[epistemic status: personal experience, fits my model of minds, but not widely verified. almost certainly missing important things.]
If you’re not familiar with Aphantasia, first read Aphantasia: How It Feels To Be Blind In Your Mind. It may come as a shock, especially to people who’ve not read What Universal Human Experiences Are You Missing Without Realizing It?
As a child, I had visual imagery. I remember building and playing in vast worlds, and still have a few snapshot memories of things which were definitely not from real life and don’t fit any fictional world with pictures.
As far as I can tell, my visual imagery stopped somewhere between the age of 10 and 14. For most of my teenage years and early 20s, I had full aphantasia, and this seemed entirely normal. I forgot that once I had the ability to see with my mind’s eye. I have theories about why (depression, episodic shifts, giving my brain negative reinforcement by trying to force the images to do certain things), but don’t have a good way to test which factors were actually significant.
I have now acquired the ability to, with a few minutes getting into the right state of mind, see mental imagery (~75% of the time I start getting images within ten minutes, otherwise I usually give up). This practice has bled into other places, I now occasionally get beautifully detailed flashes of visual imagery. It’s kinda a moving experience, after having been blind for so long.
I still don’t have reliable or consistent mental imagery. The vast majority of the time I am still blind to my mind, as before. But at least now I have a way forward. The more regularly I practice, the more common those snapshots become.
My current-best model of my flavor of aphantasia is not a lack of ability to visually model things (that seems like it would mess up a lot more than it seems to in practice, and my experience of occasional HQ flashes indicates that it’s not something that needs to be trained from scratch), but a lack of introspective access to my visual imagination. In particular, it seems to be bandwidth / connection issues between the brain regions responsible for generating and testing visual models and the parts which handle coordinating different brain regions / self-awareness.
Disclaimer: I do not know how transferable this is. It’s pretty plausible that it’s unique to my mental setup, and you’d have to develop your own method to reactivate your connections. Or that your aphantasia has a different cause from mine and not as easily fixable. Ben Sancetta has been able to teach this to people before, and almost certainly has much better relevant models than me, so maybe talk to him if you want advice.
The easiest state to practice is heavily sleep deprived and half asleep, at least if you can maintain conscious awareness of yourself in the border regions of sleep. This is where I got my first success (visualizing the face of someone who I was missing, among other things), which spurred me to play around with other things.
I tried to control the images, and they immediately stopped. Be careful of pushing them or imposing your ideas about what you should be seeing, it may cut them off. Thinking of it as trying to gain the trust of a scared kitten hiding under a sofa may help.
Later, I tried closing my eyes and listening to a song which makes me want to dance (in a detailed, track large numbers of beats, way). I vividly imagined dancing while staying as close to perfectly still as I could, moving my proprioceptive model of my body without giving my body any physical data. I gradually contorted my map of my body into a highly flexible disk hovering in front of my actual body, with each beat of the music mapping to a certain movement / vibration of the disk (vaguely similar to common video visualizations of music, but with reflective symmetry).

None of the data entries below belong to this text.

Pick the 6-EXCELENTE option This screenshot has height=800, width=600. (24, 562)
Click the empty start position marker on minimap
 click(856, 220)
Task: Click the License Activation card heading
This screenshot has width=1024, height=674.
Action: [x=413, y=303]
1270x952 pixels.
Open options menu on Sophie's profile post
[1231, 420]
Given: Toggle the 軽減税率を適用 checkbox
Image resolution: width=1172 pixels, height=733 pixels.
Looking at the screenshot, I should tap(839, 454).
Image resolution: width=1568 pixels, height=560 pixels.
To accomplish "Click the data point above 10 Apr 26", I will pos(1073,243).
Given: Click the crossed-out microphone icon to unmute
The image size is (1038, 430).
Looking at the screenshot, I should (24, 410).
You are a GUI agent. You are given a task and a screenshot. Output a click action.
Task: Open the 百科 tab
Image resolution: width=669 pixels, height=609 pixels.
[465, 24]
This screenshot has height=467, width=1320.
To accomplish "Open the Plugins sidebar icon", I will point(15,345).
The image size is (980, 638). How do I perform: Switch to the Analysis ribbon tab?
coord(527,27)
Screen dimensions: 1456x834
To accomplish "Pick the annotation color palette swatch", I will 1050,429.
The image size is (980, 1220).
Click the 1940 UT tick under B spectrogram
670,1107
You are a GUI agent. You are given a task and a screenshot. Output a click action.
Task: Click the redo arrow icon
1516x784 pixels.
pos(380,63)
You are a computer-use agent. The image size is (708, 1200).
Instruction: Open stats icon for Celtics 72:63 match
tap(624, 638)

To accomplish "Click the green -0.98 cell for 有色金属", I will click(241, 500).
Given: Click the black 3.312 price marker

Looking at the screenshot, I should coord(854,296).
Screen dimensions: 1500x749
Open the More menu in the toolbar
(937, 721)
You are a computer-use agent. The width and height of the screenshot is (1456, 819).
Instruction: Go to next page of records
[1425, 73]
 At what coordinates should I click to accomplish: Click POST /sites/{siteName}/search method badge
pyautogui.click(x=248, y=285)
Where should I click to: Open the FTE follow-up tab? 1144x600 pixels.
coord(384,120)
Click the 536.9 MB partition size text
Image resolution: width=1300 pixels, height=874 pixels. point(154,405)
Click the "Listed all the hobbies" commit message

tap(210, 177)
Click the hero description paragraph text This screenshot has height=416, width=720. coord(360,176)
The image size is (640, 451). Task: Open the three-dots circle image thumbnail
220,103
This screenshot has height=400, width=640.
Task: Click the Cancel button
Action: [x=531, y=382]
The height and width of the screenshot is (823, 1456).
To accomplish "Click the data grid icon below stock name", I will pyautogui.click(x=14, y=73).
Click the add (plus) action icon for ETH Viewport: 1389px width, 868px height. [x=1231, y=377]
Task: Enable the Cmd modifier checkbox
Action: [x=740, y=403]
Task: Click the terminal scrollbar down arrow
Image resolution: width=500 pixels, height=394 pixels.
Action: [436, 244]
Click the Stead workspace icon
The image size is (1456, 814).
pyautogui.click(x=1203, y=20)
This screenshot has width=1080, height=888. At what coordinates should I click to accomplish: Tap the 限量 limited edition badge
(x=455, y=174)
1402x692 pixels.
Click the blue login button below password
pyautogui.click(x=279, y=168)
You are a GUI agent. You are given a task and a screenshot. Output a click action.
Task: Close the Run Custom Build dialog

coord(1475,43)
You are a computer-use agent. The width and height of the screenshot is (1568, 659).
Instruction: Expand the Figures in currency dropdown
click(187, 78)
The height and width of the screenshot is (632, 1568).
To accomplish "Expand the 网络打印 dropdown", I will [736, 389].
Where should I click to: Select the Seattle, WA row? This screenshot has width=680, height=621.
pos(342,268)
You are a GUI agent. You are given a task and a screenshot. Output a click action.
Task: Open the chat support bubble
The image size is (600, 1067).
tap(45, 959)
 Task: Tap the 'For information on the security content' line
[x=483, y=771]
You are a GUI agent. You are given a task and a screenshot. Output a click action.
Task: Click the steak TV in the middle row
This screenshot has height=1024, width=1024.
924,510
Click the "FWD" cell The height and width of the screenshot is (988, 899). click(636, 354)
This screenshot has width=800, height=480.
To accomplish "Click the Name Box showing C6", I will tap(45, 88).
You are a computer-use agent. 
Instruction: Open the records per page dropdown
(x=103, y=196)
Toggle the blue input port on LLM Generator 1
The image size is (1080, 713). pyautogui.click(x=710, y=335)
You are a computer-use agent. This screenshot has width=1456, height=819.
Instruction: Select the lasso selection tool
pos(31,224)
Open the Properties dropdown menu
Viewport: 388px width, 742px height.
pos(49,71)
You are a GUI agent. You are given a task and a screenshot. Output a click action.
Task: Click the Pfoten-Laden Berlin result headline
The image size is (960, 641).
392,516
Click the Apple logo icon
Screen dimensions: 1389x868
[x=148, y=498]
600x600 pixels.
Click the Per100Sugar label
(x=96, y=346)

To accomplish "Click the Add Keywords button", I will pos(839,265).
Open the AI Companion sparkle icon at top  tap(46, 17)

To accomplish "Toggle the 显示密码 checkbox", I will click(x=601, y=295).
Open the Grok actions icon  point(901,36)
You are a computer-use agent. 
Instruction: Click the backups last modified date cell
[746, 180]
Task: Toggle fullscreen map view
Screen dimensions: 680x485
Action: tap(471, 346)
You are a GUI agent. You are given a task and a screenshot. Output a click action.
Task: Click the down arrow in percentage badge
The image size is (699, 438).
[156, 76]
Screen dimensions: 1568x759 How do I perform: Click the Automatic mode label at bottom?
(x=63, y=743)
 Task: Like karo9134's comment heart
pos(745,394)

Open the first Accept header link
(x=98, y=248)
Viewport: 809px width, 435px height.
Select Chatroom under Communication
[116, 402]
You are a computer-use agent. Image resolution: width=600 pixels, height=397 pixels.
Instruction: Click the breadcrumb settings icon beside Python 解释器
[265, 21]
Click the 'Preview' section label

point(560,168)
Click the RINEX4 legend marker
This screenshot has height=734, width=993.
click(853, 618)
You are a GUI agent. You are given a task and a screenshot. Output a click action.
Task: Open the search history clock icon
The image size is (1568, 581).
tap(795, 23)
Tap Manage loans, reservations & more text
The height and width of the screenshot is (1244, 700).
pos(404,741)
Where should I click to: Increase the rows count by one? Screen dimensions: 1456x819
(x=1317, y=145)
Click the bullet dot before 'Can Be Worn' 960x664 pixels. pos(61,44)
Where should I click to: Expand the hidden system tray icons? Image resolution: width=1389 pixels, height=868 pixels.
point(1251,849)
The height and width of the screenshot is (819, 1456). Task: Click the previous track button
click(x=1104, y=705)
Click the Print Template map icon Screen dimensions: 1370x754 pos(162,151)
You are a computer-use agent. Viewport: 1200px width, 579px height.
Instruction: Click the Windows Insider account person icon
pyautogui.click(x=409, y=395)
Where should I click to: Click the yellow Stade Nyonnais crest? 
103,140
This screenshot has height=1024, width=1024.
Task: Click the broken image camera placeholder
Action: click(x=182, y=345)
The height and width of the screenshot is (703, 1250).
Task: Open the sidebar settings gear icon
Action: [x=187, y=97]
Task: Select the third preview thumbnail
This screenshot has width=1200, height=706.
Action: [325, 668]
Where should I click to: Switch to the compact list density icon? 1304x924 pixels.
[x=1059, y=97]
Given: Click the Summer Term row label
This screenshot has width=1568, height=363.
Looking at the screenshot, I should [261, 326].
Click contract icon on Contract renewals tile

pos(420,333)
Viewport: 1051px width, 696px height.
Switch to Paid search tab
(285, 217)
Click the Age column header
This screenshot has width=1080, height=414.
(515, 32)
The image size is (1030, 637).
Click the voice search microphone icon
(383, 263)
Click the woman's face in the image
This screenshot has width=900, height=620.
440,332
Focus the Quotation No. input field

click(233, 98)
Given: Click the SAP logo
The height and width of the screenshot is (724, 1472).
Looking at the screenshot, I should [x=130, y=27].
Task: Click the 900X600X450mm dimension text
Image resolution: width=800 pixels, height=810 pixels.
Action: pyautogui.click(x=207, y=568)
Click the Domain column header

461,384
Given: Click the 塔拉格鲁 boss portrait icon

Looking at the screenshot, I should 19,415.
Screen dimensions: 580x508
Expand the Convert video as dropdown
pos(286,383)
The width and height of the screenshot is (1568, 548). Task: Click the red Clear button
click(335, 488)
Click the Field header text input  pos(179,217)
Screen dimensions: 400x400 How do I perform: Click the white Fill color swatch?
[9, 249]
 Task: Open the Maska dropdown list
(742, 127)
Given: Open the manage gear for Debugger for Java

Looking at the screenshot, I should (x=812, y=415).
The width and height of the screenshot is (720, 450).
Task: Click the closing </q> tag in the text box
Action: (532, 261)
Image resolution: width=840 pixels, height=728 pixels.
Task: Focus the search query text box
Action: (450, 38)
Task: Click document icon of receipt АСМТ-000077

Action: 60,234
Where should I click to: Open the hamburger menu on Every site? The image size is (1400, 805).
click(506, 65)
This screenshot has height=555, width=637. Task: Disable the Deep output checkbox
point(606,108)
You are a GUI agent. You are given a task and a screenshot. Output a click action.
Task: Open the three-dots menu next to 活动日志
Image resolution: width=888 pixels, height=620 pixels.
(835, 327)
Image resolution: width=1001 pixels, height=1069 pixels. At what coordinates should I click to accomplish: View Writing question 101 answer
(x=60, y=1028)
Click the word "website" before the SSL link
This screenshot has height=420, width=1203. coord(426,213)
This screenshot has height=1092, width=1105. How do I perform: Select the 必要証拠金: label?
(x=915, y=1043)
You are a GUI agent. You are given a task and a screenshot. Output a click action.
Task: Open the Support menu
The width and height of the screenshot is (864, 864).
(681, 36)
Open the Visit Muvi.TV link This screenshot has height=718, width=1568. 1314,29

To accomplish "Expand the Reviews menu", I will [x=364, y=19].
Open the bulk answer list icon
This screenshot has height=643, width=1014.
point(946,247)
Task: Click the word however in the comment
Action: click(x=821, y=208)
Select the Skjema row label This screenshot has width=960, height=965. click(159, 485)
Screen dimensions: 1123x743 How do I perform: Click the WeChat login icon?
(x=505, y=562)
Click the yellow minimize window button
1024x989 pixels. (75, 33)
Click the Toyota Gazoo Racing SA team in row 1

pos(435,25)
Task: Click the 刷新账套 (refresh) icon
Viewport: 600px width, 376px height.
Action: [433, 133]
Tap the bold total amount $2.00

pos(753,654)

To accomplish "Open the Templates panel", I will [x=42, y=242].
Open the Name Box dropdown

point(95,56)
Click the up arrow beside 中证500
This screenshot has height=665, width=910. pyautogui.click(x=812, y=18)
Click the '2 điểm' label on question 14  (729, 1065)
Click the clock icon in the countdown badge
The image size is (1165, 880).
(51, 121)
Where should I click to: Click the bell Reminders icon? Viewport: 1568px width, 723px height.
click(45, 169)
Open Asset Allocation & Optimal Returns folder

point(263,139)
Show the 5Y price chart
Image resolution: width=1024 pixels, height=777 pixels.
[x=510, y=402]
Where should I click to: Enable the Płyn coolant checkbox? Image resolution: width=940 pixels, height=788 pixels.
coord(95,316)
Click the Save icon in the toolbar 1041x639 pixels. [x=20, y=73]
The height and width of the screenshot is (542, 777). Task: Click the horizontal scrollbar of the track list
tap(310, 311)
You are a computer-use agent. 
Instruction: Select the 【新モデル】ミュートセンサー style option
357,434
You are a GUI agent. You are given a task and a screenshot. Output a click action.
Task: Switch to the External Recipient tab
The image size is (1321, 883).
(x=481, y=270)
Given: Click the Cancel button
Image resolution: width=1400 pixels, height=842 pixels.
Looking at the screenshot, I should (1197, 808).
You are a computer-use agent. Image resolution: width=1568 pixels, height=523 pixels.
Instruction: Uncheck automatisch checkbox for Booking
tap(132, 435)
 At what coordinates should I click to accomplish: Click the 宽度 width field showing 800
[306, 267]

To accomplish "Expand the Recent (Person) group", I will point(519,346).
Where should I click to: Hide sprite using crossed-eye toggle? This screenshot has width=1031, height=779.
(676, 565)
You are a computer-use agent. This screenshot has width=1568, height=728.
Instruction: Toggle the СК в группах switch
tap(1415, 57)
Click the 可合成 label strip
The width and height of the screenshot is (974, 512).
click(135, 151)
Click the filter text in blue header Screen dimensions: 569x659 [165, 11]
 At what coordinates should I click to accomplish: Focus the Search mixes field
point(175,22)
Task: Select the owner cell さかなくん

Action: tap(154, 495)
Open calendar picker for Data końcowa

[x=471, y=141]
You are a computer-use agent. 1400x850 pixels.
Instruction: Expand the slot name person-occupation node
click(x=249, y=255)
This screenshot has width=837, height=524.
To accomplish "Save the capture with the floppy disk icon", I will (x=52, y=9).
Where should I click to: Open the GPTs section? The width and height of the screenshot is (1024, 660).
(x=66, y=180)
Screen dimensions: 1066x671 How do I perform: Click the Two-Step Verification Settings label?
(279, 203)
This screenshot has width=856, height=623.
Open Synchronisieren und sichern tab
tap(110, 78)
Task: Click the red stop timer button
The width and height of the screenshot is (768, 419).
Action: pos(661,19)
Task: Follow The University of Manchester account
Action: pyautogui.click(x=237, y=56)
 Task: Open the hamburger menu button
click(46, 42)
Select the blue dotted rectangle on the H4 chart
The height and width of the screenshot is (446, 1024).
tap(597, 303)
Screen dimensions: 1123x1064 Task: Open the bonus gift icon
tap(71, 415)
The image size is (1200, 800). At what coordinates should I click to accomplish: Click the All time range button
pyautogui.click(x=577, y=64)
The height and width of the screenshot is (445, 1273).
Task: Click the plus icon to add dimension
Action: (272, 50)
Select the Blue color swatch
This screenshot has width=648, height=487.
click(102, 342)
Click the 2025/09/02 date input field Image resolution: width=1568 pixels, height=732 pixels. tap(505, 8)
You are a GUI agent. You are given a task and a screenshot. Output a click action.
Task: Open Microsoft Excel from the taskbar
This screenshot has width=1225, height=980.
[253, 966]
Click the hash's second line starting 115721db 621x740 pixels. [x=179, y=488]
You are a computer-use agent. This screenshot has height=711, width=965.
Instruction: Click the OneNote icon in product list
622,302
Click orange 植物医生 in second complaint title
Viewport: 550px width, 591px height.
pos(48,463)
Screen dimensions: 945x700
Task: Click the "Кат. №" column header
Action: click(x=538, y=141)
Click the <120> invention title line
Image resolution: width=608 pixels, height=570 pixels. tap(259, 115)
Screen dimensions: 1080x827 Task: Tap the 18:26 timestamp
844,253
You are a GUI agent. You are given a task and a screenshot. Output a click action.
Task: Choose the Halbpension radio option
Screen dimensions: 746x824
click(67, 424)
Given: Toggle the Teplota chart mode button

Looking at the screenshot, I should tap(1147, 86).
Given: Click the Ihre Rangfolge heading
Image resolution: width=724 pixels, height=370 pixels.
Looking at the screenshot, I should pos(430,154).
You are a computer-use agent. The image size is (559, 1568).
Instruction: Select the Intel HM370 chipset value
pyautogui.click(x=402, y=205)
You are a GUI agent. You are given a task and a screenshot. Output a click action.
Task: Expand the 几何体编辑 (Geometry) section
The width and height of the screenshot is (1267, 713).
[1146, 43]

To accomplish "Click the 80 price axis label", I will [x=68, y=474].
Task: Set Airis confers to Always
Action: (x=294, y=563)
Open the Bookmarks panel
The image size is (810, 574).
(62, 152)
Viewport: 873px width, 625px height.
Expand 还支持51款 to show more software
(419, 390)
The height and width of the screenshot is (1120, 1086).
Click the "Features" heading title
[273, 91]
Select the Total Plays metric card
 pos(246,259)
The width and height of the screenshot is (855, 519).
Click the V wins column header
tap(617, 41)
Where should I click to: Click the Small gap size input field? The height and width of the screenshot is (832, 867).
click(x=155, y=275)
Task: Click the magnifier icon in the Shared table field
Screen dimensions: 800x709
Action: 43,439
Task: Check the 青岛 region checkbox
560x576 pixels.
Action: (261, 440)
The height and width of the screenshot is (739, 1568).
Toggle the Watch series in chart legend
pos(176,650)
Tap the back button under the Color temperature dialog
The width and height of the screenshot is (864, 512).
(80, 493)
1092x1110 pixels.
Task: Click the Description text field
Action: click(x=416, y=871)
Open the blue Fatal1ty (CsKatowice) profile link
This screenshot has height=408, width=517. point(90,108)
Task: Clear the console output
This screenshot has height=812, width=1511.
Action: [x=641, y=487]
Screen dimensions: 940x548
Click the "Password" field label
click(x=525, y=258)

And then, after absorbing myself fully in this for some time with the song on repeat, I started seeing things.
I should note that I was entirely sober, and not anywhere near sleep.
Later I found that lying down with the intention of passively watching for images, and inviting them, also works fairly well (though less reliably for me).
Maybe this would just work for you too. Maybe the process I described sounds insane and impossible. Maybe your aphantasia is much more treatment resistant than mine.Maybe you’ll need to work out how to hyper-activate some other brain region which relates to your visual modelling, to boost the signal to a high enough level that you pick it up despite lack of practice. Maybe there is actually a totally different and much better set of tricks to discover.